## PROBLEM STATEMENT:
Go through the entries below and return every line that contains "agent".

## PROVIDED ENTRIES:
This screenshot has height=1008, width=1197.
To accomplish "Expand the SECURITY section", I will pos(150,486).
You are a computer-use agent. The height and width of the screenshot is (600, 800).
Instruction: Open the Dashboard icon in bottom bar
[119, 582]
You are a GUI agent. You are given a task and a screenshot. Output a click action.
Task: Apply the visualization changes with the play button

==

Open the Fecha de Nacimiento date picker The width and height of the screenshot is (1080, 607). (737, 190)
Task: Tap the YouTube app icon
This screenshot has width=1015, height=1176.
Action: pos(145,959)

## SOLUTION TO THE EXERCISE:
You are a computer-use agent. The height and width of the screenshot is (600, 800).
You are a GUI agent. You are given a task and a screenshot. Output a click action.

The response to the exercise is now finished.